Combine the warmest October in nearly half a century and only three light rains in Wichita in nearly four weeks, and you have a tinderbox in the making.
That was demonstrated Wednesday by three grass fires in Reno County and another in the Big Ditch south of the Sedgwick County Zoo.
The Big Ditch fire broke out just before 3:25 p.m. between 13th and 21st streets, a Sedgwick County dispatch supervisor said. Fire crews needed more than an hour and a half to bring it under control.
Two fires north and east of Hutchinson prompted officials to warn nearby residents to be prepared to evacuate. A third fire was reported north of town just before 5 p.m.
The Red Cross set up a temporary shelter at Trinity United Methodist Church in Hutchinson for those who may need to flee the fires.
Authorities warned that fires will continue to have the potential to spread quickly until a good rain arrives — which could be a while, forecasters say.
"There's a little over 20 percent chance for next Wednesday," National Weather Service meteorologist Vanessa Pearce said.
Conditions are even drier in central Kansas, where officials were poised to issue a red-flag warning on Tuesday.
The dry autumn has allowed vegetation to dry out much faster than normal, said Stephanie Dunten, a meteorologist with the weather service.
Add low humidity and warm temperatures, she said, and the threat of major grass fires mushrooms.
Conditions are prime for fires to start easily and spread rapidly, Sedgwick County Fire Marshal Tim Millspaugh said.
About 80 percent of the vegetation in the Wichita area is dry, Dunten said, and that will increase significantly once the first hard freeze arrives.

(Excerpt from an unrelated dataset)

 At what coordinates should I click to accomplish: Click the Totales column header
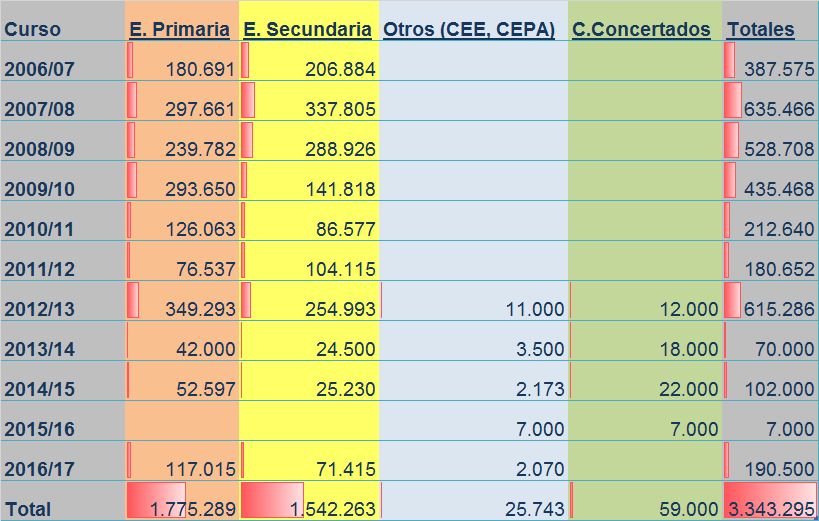pyautogui.click(x=760, y=29)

The average monthly temperature in Wichita for October was 62.3 degrees, 3.7 degrees above normal.
Wichita hasn't had an October with a higher average temperature since 1963, when the average was 67.7 degrees.
Only half an inch of rain fell in Wichita last month, nearly 2 inches below average.
Elevated humidity and colder temperatures will keep the fire danger in the Wichita area lower than in other parts of the state, Dunten said, but residents still should exercise caution.
"Until we get any precipitation, that risk is going to be there," she said.